Good afternoon. Thanks a lot for the call and congrats for the strong results. My first question is about the e-commerce segment. Essentially, first of all, if you could give a little bit more color on how the volumes in this market still showed very solid and dynamic despite the cancelation in major sports events and what basically helped you to sustain the solid performance? And also, what basically drove the yield upwards in that segment? There was a 20 basis points increase both year-on-year and quarter-on-quarter. That’s my first question.

Andrey Protopopov — Chief Executive Officer of Payment Services

Yes, Andrey, thank you for your question. So, for the volumes, there are two reasons. First one is the decline. While we absorbed the decline in betting volumes, though it was not like dramatic and drastic decline as we told in our previous calls. So, because people were still playing for other types of sports and other type of events.

Second reason is that at the same time, other digital entertainment from other digital entertainment categories, such as, for example, online games, demonstrated solid growth at the same period of time. So overall, we managed to, let’s say, keep them — the overall volume.

Talking about the yield, there are two reasons how we managed to grow the yield. First one is the same type of mix effect, because betting does not always have higher yield within the e-commerce category, and some of those merchants and particularly that grow during — the lockdowns have high yields versus what they’re making, for example, average yields.

At the same time, we have — we managed to have more top-up cost and lower cost of our transactions. Some of this effect was temporary. For example, we have lower cash top up volumes versus average because of the lockdown, and cash top up for the wallet and market bank [phonetic] top up. And secondly, we optimized some of our acquired top up cost as well. So, part those effect included the mix effect and the mix of top up cash volumes will have temporary effect.

So, in the next periods, we’ll probably see the numbers back — in terms of the yields, the numbers back to the levels where it was in the first quarter.

Andrey Pavlov-Rusinov — Goldman Sachs — Analyst

Thank you, Andrey, that’s very clear. And a couple of follow-up questions, maybe also on the Payment business. Do you expect basically the margin in the business to be more or less stable in the second half of the year or there will be some changes essentially regarding the staff remuneration or other things?
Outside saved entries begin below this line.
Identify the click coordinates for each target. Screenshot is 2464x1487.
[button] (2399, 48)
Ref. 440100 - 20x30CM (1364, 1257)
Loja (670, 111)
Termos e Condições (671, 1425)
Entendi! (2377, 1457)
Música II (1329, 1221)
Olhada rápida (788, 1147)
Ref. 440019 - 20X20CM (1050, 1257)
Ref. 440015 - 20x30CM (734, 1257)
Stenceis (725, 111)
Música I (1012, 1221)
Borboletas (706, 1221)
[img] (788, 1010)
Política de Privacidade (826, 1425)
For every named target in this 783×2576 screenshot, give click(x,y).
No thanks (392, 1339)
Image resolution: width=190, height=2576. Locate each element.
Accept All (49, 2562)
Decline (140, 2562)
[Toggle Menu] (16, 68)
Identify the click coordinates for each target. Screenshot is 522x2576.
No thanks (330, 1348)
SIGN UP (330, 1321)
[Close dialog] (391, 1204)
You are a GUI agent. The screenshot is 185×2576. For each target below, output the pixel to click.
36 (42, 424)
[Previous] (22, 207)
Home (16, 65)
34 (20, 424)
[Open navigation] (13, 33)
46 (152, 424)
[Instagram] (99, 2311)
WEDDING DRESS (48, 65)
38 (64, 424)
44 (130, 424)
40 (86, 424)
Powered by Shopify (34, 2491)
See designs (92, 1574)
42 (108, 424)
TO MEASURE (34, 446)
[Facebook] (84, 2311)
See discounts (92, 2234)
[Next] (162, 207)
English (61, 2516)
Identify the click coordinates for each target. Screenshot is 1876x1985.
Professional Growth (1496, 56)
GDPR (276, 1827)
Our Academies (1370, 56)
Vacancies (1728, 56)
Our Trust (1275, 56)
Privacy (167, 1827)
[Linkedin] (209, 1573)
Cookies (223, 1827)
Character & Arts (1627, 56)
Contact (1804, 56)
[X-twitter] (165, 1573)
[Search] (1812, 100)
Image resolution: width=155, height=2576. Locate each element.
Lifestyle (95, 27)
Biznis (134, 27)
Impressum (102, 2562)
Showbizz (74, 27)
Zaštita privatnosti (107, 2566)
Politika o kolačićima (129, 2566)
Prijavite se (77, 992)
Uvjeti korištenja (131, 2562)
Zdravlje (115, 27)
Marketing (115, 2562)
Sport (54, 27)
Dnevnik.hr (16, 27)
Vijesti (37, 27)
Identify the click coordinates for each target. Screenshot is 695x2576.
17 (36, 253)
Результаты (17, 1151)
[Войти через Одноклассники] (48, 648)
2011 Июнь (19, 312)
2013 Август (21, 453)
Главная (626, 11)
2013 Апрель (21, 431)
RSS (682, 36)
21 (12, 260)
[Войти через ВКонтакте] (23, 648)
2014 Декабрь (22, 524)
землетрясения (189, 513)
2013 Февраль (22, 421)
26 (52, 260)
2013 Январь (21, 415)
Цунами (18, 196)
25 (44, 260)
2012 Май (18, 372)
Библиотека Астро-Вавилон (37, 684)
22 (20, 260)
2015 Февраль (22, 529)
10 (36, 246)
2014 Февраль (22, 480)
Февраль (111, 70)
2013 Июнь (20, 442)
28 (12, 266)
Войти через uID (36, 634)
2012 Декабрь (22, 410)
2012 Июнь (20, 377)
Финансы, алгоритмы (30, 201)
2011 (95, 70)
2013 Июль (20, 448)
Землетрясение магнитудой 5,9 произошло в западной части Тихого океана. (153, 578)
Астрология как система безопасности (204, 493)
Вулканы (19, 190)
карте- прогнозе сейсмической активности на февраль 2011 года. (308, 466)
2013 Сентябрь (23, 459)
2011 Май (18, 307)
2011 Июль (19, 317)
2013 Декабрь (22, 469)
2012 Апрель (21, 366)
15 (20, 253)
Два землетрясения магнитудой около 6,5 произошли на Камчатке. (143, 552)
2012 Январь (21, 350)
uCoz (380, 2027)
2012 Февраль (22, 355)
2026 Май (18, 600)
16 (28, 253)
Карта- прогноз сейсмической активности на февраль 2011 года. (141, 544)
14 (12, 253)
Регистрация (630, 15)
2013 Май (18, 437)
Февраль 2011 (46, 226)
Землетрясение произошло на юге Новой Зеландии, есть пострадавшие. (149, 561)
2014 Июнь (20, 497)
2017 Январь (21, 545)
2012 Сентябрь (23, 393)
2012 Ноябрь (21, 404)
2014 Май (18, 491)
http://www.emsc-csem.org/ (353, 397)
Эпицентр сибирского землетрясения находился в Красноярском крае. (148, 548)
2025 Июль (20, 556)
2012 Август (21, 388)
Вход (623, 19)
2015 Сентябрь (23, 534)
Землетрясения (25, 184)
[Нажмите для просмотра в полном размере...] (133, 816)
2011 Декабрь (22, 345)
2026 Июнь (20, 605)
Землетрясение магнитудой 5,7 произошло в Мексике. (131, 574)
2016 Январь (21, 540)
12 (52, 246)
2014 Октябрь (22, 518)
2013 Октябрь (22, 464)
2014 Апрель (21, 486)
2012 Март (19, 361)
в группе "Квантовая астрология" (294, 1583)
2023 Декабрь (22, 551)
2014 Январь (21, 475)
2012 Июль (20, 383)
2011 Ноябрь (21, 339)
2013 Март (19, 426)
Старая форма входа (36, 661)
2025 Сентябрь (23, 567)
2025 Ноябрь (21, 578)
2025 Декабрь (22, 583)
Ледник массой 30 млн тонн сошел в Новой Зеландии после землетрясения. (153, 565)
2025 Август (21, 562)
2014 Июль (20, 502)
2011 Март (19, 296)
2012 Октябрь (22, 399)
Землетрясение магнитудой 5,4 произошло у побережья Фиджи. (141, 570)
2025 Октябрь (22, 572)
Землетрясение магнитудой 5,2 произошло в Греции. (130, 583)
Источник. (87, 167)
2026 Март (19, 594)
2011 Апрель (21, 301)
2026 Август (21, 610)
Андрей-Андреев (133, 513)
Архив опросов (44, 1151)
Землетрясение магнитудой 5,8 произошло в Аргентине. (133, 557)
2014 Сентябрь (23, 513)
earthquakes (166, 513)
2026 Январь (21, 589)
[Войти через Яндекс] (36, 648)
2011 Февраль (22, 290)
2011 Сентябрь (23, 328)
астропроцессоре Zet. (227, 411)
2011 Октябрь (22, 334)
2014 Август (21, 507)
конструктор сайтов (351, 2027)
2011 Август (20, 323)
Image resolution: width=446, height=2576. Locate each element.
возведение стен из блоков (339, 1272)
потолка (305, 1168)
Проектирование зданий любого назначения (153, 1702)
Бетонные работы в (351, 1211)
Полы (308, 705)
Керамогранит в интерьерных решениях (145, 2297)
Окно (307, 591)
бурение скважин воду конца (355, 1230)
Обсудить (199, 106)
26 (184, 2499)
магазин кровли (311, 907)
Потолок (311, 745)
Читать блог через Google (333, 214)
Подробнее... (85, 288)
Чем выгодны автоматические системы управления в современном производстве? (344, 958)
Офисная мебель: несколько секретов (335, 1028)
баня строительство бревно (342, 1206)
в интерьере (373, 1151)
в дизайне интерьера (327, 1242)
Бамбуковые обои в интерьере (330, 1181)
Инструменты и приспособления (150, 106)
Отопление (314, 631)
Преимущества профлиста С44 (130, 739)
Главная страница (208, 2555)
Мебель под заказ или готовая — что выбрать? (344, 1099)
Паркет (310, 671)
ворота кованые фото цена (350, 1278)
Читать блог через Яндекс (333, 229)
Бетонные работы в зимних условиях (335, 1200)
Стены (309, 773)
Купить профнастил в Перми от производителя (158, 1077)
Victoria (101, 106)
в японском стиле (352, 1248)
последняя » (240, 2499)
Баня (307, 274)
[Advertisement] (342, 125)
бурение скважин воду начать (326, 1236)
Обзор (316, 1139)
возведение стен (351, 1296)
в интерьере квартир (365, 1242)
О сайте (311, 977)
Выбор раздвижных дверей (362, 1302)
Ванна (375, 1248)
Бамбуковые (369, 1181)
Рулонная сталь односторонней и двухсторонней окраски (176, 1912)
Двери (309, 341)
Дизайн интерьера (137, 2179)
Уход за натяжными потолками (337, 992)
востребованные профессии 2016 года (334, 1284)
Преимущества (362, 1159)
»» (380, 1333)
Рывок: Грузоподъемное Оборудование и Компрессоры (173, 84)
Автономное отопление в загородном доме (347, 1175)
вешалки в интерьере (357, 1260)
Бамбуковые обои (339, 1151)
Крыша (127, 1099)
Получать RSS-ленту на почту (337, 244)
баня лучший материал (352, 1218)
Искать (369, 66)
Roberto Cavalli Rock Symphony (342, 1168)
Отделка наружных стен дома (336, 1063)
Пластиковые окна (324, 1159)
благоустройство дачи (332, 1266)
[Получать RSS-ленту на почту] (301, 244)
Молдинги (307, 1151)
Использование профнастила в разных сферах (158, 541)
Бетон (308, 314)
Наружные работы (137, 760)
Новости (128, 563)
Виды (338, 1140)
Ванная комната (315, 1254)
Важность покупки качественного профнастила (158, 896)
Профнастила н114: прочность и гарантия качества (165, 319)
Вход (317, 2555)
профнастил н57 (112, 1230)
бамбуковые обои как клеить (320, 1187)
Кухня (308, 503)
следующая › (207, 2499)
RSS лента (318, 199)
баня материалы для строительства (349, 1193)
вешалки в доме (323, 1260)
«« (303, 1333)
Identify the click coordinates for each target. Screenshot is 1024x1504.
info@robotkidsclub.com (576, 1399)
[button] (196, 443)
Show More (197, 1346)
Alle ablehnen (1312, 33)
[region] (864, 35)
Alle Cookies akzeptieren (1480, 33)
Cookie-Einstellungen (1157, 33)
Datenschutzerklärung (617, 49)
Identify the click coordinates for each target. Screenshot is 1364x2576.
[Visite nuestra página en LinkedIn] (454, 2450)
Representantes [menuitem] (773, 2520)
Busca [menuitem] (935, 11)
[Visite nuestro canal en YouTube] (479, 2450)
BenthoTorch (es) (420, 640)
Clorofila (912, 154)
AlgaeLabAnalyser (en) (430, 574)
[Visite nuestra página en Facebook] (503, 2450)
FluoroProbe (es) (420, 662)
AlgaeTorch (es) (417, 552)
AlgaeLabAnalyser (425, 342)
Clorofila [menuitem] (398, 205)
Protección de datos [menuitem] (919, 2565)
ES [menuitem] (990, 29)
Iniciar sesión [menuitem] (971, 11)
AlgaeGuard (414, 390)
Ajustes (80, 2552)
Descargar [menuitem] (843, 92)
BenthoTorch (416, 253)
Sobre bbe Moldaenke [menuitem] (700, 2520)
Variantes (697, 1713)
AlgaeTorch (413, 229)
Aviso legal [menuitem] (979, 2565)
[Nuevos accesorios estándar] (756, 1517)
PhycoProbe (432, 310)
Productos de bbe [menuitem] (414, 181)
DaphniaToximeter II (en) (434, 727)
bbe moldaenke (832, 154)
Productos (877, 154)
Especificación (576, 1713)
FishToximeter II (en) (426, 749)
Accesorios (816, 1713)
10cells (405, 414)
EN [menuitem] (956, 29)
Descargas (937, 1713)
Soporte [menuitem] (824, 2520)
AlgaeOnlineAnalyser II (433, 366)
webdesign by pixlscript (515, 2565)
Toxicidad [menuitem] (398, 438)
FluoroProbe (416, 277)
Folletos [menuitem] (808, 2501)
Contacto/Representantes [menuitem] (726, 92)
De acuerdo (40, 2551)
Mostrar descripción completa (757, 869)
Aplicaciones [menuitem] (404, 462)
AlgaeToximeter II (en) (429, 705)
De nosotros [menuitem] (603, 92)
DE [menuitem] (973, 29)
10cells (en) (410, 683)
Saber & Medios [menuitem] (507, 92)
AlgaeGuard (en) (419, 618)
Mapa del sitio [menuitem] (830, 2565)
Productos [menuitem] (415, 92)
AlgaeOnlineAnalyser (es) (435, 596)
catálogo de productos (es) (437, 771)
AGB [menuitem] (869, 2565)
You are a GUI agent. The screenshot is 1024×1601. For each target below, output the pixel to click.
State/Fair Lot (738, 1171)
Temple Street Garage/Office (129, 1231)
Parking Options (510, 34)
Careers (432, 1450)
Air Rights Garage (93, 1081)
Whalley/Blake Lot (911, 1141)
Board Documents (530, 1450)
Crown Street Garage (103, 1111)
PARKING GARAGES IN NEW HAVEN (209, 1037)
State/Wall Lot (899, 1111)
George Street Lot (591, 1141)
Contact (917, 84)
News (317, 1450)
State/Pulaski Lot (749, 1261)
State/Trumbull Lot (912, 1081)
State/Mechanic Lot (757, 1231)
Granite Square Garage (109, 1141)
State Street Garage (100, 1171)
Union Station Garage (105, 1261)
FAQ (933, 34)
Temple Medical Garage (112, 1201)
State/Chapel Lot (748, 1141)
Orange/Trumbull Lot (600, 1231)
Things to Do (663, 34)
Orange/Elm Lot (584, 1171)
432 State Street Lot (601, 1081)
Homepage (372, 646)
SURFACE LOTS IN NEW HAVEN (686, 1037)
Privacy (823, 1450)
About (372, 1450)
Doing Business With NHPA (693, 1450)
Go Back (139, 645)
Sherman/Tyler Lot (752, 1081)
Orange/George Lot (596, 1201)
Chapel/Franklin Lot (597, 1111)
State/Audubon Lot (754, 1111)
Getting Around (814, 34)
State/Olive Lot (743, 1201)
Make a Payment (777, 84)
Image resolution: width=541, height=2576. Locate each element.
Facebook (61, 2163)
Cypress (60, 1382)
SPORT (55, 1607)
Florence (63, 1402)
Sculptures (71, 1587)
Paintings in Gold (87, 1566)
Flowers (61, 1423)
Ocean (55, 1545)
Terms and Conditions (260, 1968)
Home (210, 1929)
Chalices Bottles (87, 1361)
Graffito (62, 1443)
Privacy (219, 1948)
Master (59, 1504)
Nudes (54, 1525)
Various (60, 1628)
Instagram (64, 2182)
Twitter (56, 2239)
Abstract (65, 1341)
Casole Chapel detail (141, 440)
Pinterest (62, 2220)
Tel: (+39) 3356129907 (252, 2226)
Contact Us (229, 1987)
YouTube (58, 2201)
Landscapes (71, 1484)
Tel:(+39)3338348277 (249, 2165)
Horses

And finally, just small question about your Financial Services segment. There was also a little bit interesting dynamics with the increasing yield and declining volumes. So, maybe you could share some color on that as well. Thank you.

Andrey Protopopov — Chief Executive Officer of Payment Services

Okay. Let me cover the financial services piece. So, it’s again kind of mix effect. So, we have some high-volume, low yields contract with the retail partners for the loan repayments. And those volumes were down for the lockdown period because of the lockdown. And so, we do see — the volumes went down and the yields were technically up because we didn’t have those lower yielding wallet volumes in this segment.

Secondly, we managed actually to optimize, at the same time, some of our contract in higher operating yields on those. So, probably, in this area, we will — going forward, we will have a — we will keep some of this yield effect for the future as well.

Boris Kim — Chief Executive Officer of QIWI Group

Yes, the marginality of the Payment Services business, I’ll take that one. So basically, in the first and second half, the marginality of the Payment Services business included all the additional quarters compared to last year, meaning our cash LTI program and certain other costs connected to billing online for example and other projects.

On another hand, as we have stated in the press release, certain costs associated with the development of the B2B2C product proposition based on the Rocket, and to some extent SOVEST system, they basically will be included as part of the Payment Services costs; meaning, that the margin will probably be slightly lower.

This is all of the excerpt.